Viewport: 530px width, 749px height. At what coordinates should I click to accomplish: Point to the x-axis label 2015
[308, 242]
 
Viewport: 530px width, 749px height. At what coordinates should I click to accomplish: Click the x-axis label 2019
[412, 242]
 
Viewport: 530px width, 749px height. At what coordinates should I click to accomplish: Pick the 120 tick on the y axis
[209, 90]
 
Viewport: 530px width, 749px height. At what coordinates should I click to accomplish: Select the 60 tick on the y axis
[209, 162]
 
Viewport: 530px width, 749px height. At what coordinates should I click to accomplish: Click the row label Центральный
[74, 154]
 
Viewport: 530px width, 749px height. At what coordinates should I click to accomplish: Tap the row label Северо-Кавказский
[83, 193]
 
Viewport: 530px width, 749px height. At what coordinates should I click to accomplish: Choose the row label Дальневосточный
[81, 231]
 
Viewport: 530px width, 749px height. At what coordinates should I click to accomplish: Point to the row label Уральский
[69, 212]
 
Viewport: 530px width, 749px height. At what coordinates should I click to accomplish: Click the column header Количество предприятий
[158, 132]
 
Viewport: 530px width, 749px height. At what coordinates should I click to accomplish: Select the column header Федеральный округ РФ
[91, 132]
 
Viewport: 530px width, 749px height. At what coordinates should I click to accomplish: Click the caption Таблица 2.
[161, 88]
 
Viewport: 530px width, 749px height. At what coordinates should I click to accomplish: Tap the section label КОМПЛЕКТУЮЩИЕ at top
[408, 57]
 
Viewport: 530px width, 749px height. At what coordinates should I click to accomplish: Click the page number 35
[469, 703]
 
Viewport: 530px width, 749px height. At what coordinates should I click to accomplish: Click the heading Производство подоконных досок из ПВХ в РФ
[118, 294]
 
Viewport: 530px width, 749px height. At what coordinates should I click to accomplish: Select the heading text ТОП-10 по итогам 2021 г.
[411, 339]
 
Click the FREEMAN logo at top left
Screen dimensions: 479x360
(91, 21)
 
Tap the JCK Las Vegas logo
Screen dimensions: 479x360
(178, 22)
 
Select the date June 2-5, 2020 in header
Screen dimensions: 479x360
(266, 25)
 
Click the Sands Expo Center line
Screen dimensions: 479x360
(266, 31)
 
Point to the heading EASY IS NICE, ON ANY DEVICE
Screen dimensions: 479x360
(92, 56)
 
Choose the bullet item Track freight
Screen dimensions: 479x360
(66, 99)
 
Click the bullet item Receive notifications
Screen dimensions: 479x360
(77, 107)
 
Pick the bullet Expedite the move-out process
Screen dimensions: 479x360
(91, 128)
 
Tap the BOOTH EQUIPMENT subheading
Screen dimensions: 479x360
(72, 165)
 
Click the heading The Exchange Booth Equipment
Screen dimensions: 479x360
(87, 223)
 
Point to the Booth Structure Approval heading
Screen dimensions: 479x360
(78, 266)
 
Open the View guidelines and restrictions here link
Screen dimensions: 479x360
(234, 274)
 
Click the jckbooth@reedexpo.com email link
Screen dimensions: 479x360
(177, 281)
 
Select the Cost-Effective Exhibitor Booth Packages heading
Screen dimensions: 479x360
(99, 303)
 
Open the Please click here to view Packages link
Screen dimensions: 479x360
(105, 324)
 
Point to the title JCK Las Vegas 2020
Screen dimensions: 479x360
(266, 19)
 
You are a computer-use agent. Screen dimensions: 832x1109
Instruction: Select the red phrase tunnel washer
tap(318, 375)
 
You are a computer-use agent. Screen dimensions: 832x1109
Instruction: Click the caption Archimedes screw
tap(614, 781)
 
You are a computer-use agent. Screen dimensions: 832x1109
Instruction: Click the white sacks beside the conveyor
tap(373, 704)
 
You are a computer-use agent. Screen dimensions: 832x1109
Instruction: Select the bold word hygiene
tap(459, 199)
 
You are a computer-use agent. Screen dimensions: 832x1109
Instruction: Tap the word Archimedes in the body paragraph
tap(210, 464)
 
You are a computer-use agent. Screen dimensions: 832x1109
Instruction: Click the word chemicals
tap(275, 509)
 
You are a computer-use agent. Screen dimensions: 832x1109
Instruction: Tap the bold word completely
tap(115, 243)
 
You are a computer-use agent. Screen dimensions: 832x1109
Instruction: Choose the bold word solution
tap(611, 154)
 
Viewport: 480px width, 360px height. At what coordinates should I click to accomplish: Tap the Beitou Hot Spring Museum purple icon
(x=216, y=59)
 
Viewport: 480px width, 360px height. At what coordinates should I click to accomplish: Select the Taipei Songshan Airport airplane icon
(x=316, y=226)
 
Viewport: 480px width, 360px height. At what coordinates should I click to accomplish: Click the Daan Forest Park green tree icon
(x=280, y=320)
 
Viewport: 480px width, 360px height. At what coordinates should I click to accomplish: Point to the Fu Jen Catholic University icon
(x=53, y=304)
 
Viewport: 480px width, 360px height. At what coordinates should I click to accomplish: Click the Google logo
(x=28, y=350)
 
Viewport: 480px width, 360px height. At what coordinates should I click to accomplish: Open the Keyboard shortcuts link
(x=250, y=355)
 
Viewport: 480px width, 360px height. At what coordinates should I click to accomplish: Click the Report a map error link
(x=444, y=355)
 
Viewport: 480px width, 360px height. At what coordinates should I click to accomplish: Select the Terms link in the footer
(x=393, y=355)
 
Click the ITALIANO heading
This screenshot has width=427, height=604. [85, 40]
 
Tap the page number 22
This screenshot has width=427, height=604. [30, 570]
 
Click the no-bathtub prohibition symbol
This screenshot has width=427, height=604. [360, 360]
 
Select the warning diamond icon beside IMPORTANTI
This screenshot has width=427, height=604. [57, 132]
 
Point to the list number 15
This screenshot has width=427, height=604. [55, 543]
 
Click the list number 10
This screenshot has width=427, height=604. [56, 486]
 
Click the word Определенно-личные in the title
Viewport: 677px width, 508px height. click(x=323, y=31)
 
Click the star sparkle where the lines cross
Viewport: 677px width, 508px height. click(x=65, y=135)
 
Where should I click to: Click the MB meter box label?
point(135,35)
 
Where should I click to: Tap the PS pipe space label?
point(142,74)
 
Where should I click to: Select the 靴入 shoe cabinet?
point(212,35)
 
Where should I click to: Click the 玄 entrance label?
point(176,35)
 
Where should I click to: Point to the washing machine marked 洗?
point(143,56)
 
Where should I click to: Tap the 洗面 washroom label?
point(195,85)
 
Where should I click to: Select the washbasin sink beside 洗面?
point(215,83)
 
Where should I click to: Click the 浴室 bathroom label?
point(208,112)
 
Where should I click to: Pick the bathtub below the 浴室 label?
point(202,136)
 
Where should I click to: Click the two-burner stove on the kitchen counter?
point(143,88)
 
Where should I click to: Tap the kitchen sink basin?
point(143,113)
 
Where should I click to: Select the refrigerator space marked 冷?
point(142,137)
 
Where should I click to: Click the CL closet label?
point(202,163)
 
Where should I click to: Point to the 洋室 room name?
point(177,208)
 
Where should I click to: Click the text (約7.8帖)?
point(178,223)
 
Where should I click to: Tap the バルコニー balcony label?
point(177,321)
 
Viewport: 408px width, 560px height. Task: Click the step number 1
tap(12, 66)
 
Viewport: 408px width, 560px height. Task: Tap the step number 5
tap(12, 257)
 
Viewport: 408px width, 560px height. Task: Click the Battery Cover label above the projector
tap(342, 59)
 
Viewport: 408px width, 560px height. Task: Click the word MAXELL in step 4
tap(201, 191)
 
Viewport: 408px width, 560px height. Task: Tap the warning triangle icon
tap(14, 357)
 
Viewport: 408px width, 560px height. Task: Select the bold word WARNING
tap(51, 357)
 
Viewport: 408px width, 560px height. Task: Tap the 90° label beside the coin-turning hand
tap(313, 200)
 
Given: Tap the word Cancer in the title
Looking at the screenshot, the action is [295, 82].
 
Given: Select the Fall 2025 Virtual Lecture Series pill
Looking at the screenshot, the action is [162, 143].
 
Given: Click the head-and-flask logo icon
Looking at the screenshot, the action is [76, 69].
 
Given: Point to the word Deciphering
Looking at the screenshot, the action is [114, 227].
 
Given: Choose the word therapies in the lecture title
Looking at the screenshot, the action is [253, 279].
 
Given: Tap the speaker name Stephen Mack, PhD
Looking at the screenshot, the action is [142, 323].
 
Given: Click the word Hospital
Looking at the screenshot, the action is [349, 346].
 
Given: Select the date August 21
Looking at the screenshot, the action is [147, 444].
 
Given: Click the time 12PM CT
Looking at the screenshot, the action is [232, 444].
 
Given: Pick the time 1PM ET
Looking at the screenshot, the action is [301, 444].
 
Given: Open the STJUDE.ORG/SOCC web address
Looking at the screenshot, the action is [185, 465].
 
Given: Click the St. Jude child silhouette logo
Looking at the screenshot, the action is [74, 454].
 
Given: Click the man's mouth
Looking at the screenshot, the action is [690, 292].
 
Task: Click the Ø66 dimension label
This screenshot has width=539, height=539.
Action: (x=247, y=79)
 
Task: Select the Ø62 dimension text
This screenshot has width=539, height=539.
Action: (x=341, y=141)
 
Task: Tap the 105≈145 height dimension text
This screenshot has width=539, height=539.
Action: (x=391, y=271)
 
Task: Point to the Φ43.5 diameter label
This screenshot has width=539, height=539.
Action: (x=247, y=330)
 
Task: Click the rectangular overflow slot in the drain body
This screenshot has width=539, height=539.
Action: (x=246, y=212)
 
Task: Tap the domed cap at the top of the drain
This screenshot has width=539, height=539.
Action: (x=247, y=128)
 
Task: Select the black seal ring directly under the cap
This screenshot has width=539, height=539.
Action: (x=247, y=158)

Work required → Copy out, word for word, the part of the entries above that opens with the line containing "Click the heading The" and closes with the line containing "(x=53, y=304)", including both of those lines.

The reply →
Click the heading The Exchange Booth Equipment
Screen dimensions: 479x360
(87, 223)
 
Point to the Booth Structure Approval heading
Screen dimensions: 479x360
(78, 266)
 
Open the View guidelines and restrictions here link
Screen dimensions: 479x360
(234, 274)
 
Click the jckbooth@reedexpo.com email link
Screen dimensions: 479x360
(177, 281)
 
Select the Cost-Effective Exhibitor Booth Packages heading
Screen dimensions: 479x360
(99, 303)
 
Open the Please click here to view Packages link
Screen dimensions: 479x360
(105, 324)
 
Point to the title JCK Las Vegas 2020
Screen dimensions: 479x360
(266, 19)
 
You are a computer-use agent. Screen dimensions: 832x1109
Instruction: Select the red phrase tunnel washer
tap(318, 375)
 
You are a computer-use agent. Screen dimensions: 832x1109
Instruction: Click the caption Archimedes screw
tap(614, 781)
 
You are a computer-use agent. Screen dimensions: 832x1109
Instruction: Click the white sacks beside the conveyor
tap(373, 704)
 
You are a computer-use agent. Screen dimensions: 832x1109
Instruction: Select the bold word hygiene
tap(459, 199)
 
You are a computer-use agent. Screen dimensions: 832x1109
Instruction: Tap the word Archimedes in the body paragraph
tap(210, 464)
 
You are a computer-use agent. Screen dimensions: 832x1109
Instruction: Click the word chemicals
tap(275, 509)
 
You are a computer-use agent. Screen dimensions: 832x1109
Instruction: Tap the bold word completely
tap(115, 243)
 
You are a computer-use agent. Screen dimensions: 832x1109
Instruction: Choose the bold word solution
tap(611, 154)
 
Viewport: 480px width, 360px height. At what coordinates should I click to accomplish: Tap the Beitou Hot Spring Museum purple icon
(x=216, y=59)
 
Viewport: 480px width, 360px height. At what coordinates should I click to accomplish: Select the Taipei Songshan Airport airplane icon
(x=316, y=226)
 
Viewport: 480px width, 360px height. At what coordinates should I click to accomplish: Click the Daan Forest Park green tree icon
(x=280, y=320)
 
Viewport: 480px width, 360px height. At what coordinates should I click to accomplish: Point to the Fu Jen Catholic University icon
(x=53, y=304)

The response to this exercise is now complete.